'West lost its leeway to influence Russia with sanctions'

19 Mar, 2014 04:15 / Updated 11 years ago

Additional sanctions introduced against Russia target the wrong people and are “incompetent,” political analyst Dmitry Babich of the Voice of Russia told RT, adding that the West lost its leeway to influence Russia with sanctions more than a decade ago.

RT:President Putin made quite a powerful address - do you think what he said has made Russia's position on Crimea and the Ukrainian crisis any clearer to the rest of the world?

Dmitry Babich: If people in the West bothered to read his speech in full, I think they are going to be impressed, but I am afraid they are going to satisfy themselves with quotes which already have been carefully prepared by the mainstream media, which shall be used to present Russia’s position in a false light. Even Putin’s critics inside Russia, who may be not very sympathetic with the inclusion of Crimea into the Russian Federation, even they will recognize the historical part of Putin’s speech, that his explanation of historic facts that led to this situation was pretty precise.

RT:We’ve already heard some reaction from the West - the UK foreign secretary said he “regrets that President Putin has chosen the route to isolation” by deciding to incorporate Crimea - do you believe isolation is what really awaits Russia?

DB: Sanctions which have been imposed so far were very incompetent, they hit the wrong targets. For example, Yelena Mizulina became infamous in the West because she was one of the initiators of the law on banning homosexual propaganda to minors, but she had a very distant relationship to what happened in Crimea. My impression is that the West’s leaders have just chosen the people who are most hated by the mainstream Western press and by the liberal Russian press and included them all in that list.

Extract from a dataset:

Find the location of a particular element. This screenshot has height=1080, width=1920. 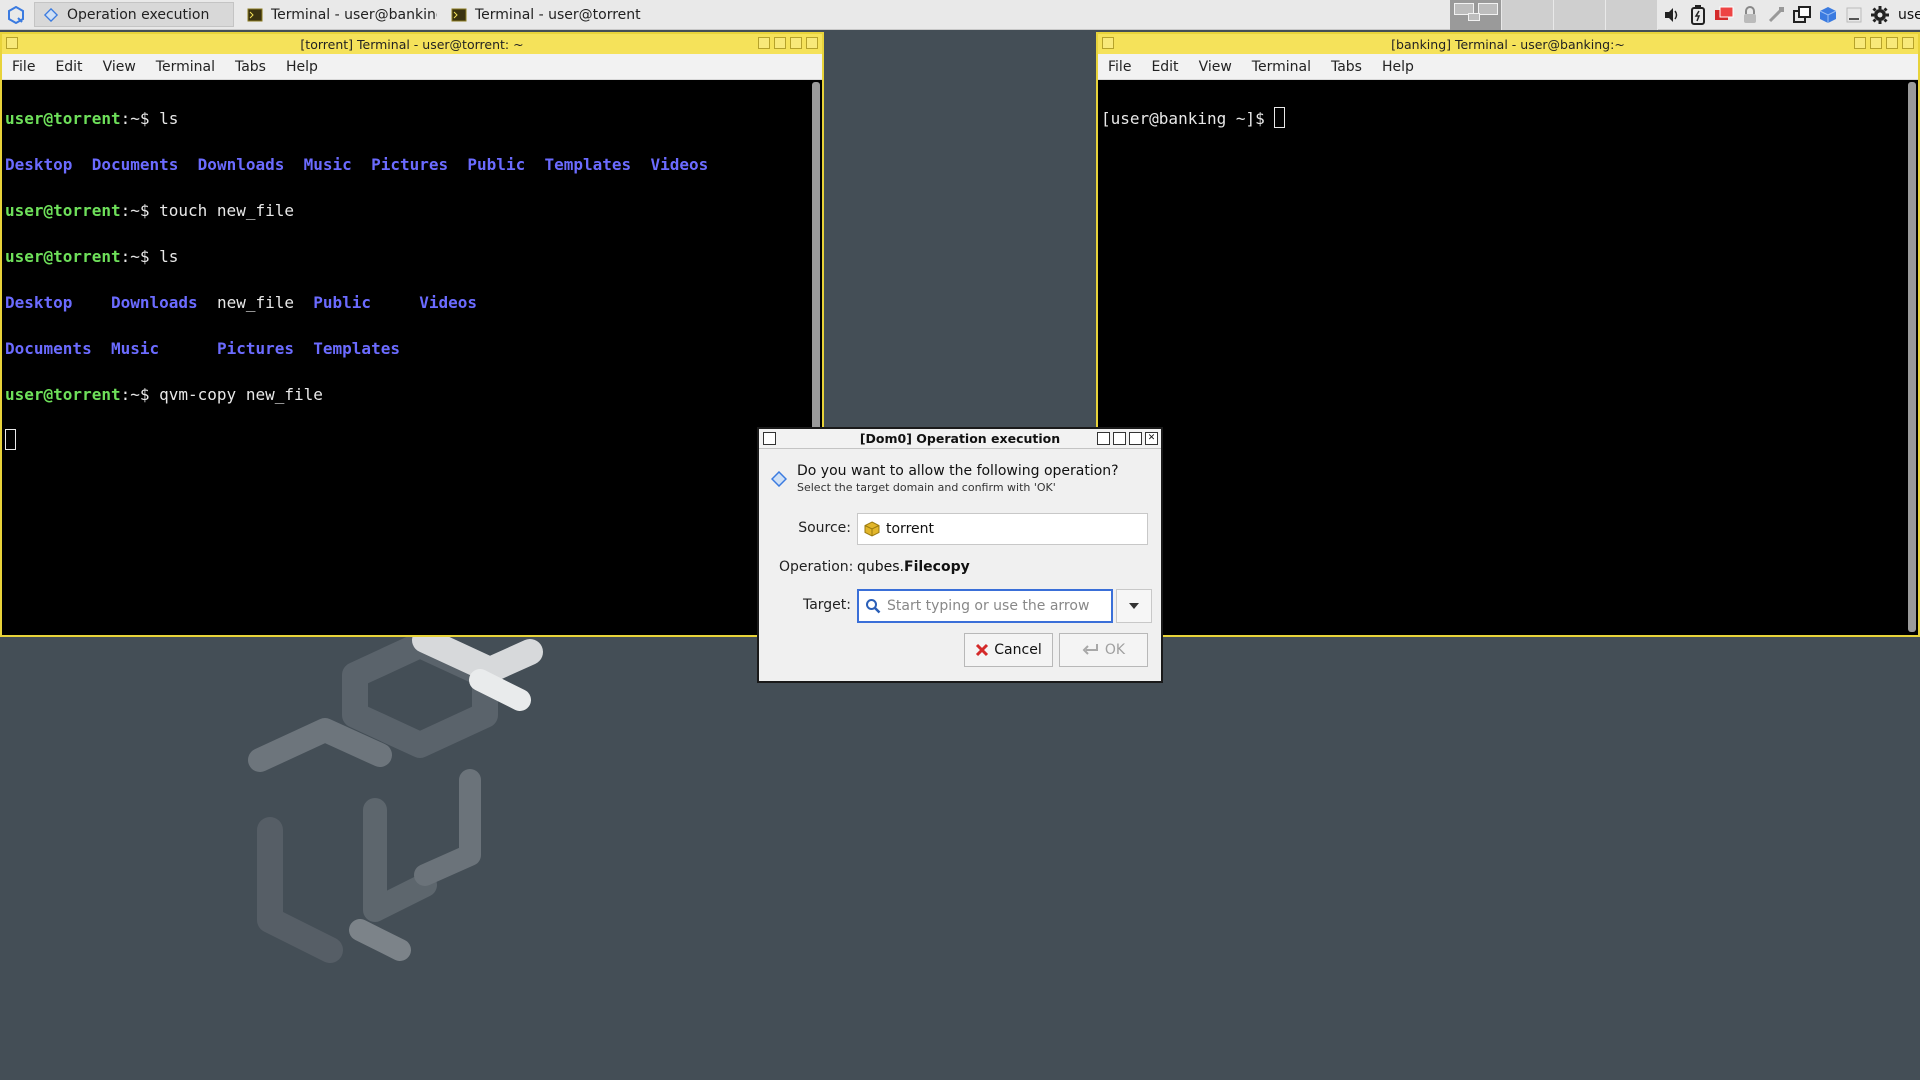

system-tray: user is located at coordinates (1791, 15).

I am not sure that future steps of the Western governments will be any wiser. Also, the West shot itself in the foot because there were so many threats before, there were so many indirect sanctions already imposed on Russia. And now when they decided to impose real sanctions they have no leeway. For example, the West threatened to put on hold negotiations on the visa-free regime between Russia and the EU. The problem is that these negotiations had been going on for 10 years. They were initiated by Putin 10 years ago in 2003 and so far they didn’t yield any result, primarily because of the position of the EU. So now, when they say, “We are going to out them on hold,” it is not going to press many Russians because we already expect these negotiations to last for 20, 30, maybe 40 years. So by its anti-Russian position in its 15 preceding years, the West incapacitated itself for imposing real sanctions right now.

RT:Vladimir Putin also addressed the Ukrainian people, urging them not to believe that Russia is looking to split the country. Does that mean that eastern Ukraine - which has also been pushing for referendum - won't face a scenario similar to the one in Crimea?

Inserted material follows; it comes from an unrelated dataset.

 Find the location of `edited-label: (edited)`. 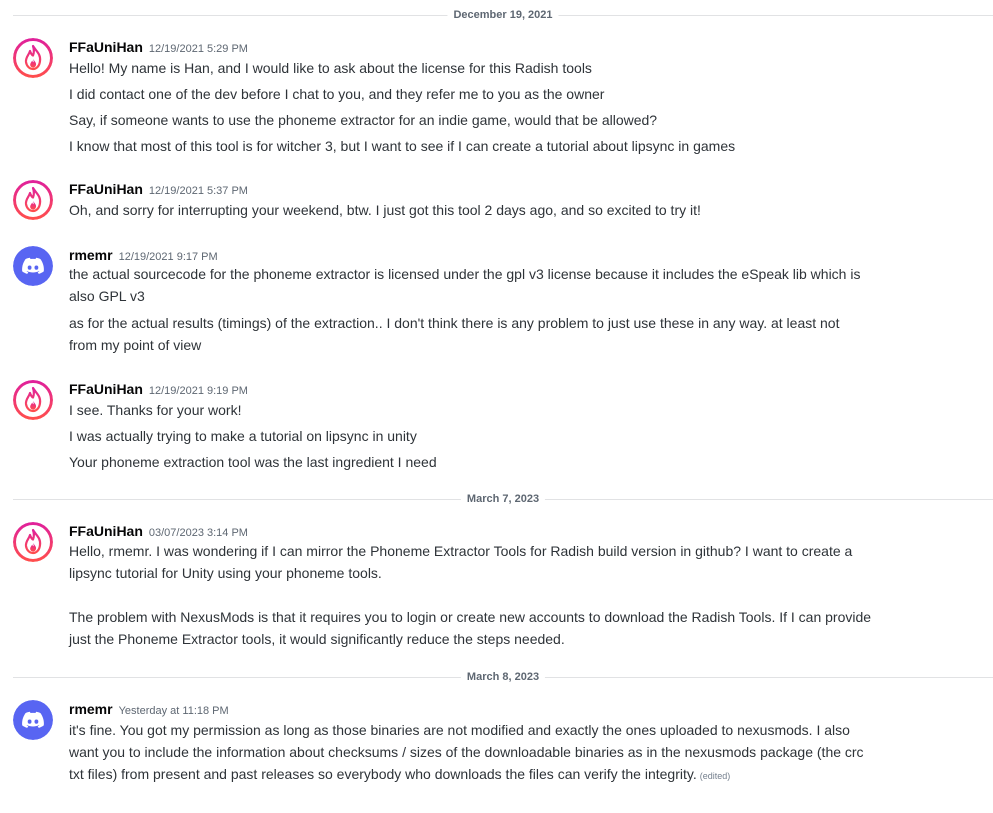

edited-label: (edited) is located at coordinates (715, 776).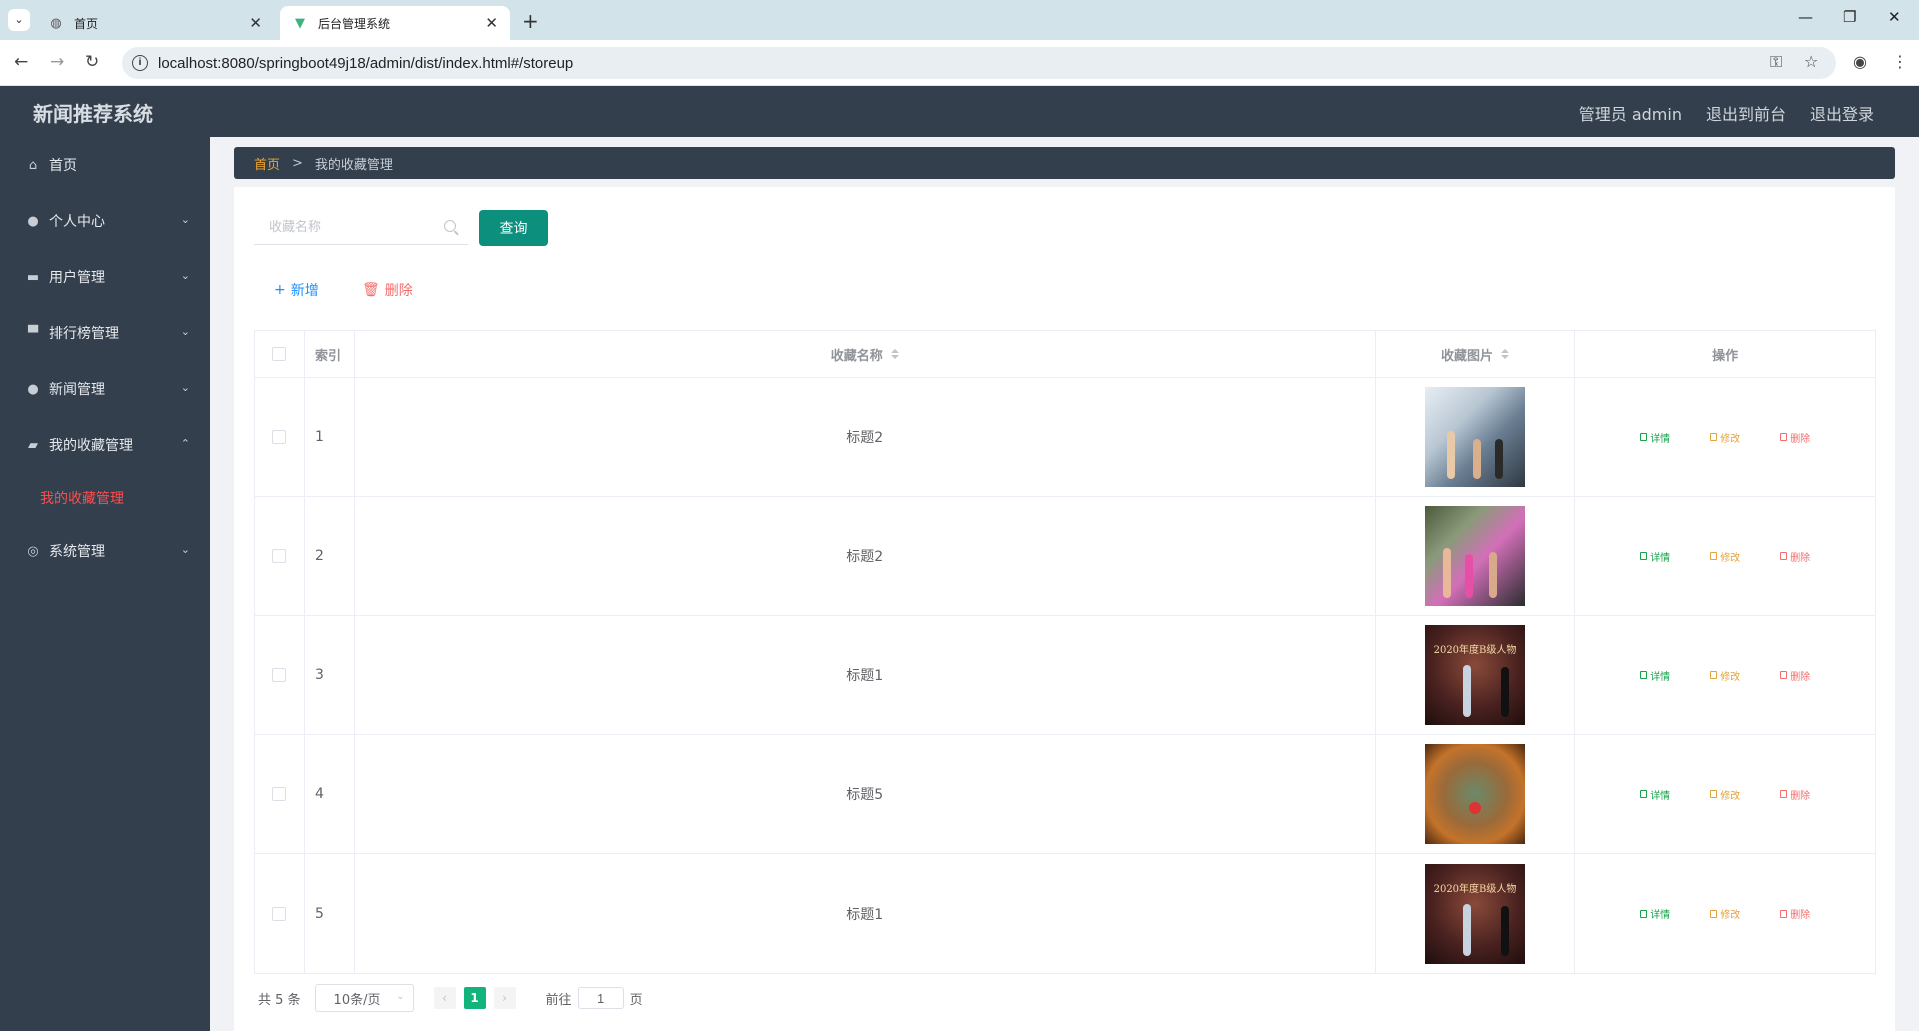 This screenshot has height=1031, width=1919. I want to click on new-tab-icon: +, so click(530, 21).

DB: Putin made it very clear that he does not have the same scenario for Donetsk and Kharkov as the one that had to be used in Crimea. It is very clear that it was not Russia who split Ukraine, it was the Ukrainian nationalists who did in a violent seizure of power in Kiev, and by their preceding policies. For 23 years that Ukraine was independent there was no effort made to make Russian-speaking people in Ukraine feel at home. Instead of creating a multi-ethnic state, where all minorities would feel Ukrainian, instead of creating a civic nation, the Ukrainian presidents from the very beginning have been splitting Ukraine by not giving Russian a status of a state language or even of an official language. What happened in Crimea was a reaction to what happened in Kiev weeks before. I don’t think the same scenario is possible in Kharkov. Let’s not forget that Kharkov was the capital of Soviet Ukraine in the 20s and 30s. There are many Ukrainian-speaking people living in the area around Kharkov. With Crimea, it is indeed a special case because it was lumped together with what was then the Ukrainian Socialist Republic in 1954 by an arbitrary decision of the Soviet leader Nikita Khrushchev and Putin’s speech characterized that regime as totalitarian. He made it clear that what we do is not gain new territories, it is primarily about protecting the people of Crimea.

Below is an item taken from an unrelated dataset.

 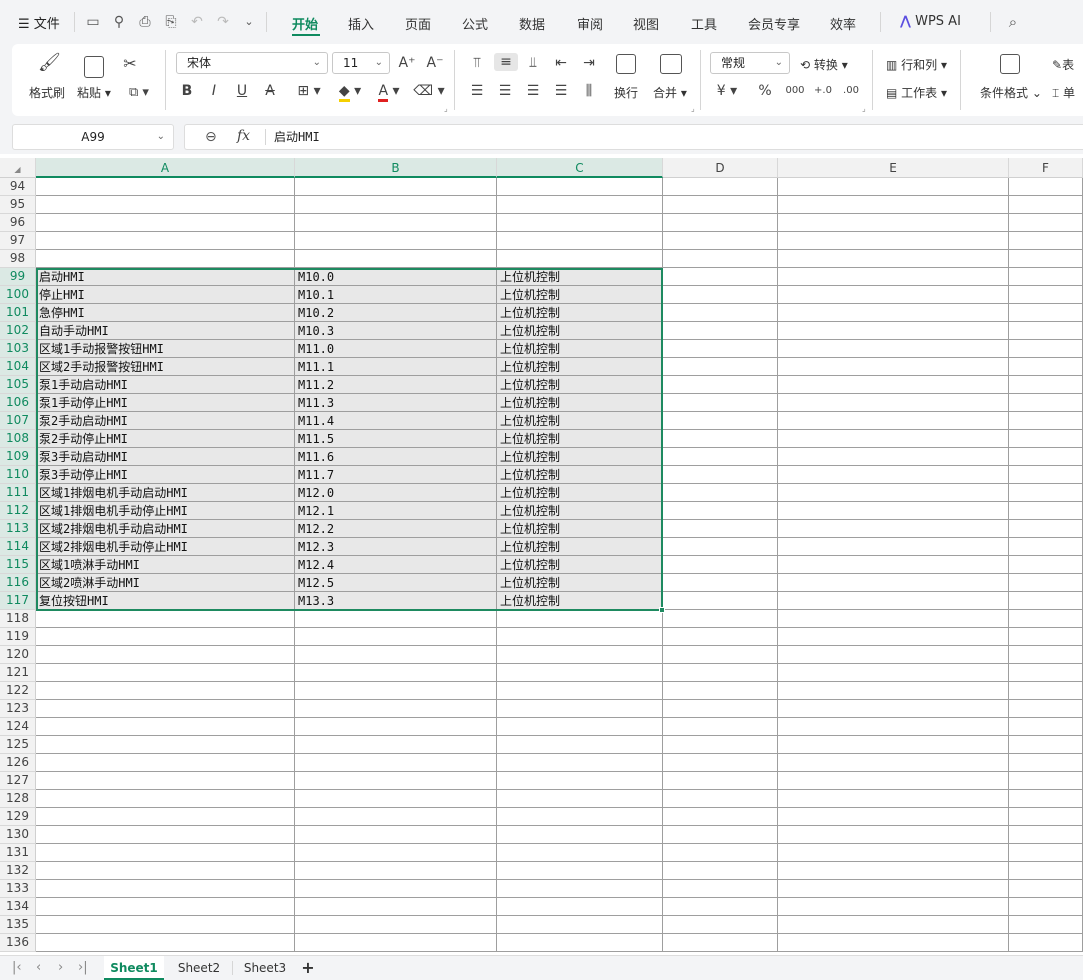 I want to click on cell-a94, so click(x=166, y=187).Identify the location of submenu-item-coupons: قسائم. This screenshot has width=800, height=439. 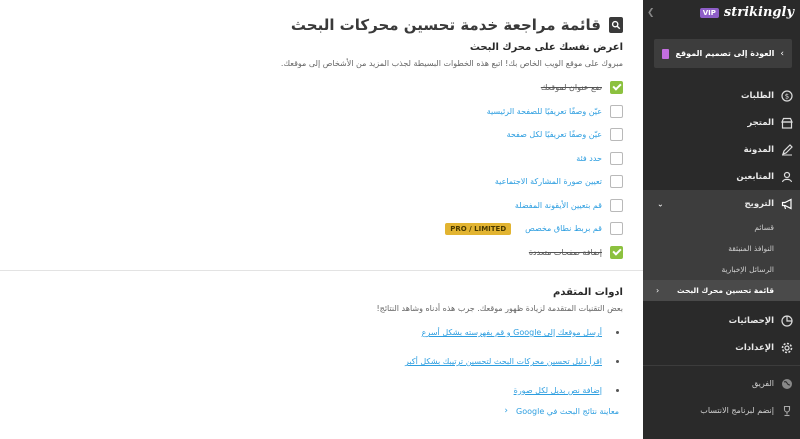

RT:Ukraine, just like most Western countries, says it doesn't recognize Crimea as an independent state - but would their recognition or lack of it really change anything?

DB: It will not change anything. We already had this experience with South Ossetia and Abkhazia, which had not been recognized by the West, but somehow they survived. The West says that these territories are occupied by Russia - that is a blatant lie. It is enough to go to Abkhazia and see that it is run by Abkhazians. Russia just provides protection from possible takeover from Georgian authorities. It is clear the Crimea will never return to Ukraine because the Crimean people don’t want it. They made it very clear.